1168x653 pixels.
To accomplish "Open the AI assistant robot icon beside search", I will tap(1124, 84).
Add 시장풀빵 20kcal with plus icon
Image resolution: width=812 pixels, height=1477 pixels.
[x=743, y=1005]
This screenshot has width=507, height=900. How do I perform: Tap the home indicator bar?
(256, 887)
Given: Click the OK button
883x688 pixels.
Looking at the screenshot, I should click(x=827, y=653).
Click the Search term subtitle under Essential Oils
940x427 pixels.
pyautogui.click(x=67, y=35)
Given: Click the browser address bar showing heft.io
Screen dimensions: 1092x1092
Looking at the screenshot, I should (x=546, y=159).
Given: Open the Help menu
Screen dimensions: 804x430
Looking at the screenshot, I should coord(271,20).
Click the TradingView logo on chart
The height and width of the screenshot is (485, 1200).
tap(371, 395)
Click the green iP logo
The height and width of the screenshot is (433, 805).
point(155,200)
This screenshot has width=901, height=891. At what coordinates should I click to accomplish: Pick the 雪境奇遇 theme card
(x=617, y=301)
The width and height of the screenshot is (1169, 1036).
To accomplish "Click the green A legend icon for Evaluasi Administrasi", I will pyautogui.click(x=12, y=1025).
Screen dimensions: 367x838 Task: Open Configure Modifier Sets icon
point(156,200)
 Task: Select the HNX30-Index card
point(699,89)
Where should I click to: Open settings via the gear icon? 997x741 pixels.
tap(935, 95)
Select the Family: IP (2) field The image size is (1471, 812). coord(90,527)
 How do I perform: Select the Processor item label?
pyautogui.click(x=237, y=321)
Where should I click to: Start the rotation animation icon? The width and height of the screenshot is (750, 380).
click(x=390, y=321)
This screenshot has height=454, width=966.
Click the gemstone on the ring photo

====

> EXERCISE DESCRIPTION:
Reproduce, with no other lines, the run of lines that begins with the one containing "Screen dimensions: 367x838" and ends with the last line of the material.

> SOLUTION TO THIS PROBLEM:
Screen dimensions: 367x838 Task: Open Configure Modifier Sets icon
point(156,200)
 Task: Select the HNX30-Index card
point(699,89)
Where should I click to: Open settings via the gear icon? 997x741 pixels.
tap(935, 95)
Select the Family: IP (2) field The image size is (1471, 812). coord(90,527)
 How do I perform: Select the Processor item label?
pyautogui.click(x=237, y=321)
Where should I click to: Start the rotation animation icon? The width and height of the screenshot is (750, 380).
click(x=390, y=321)
This screenshot has height=454, width=966.
Click the gemstone on the ring photo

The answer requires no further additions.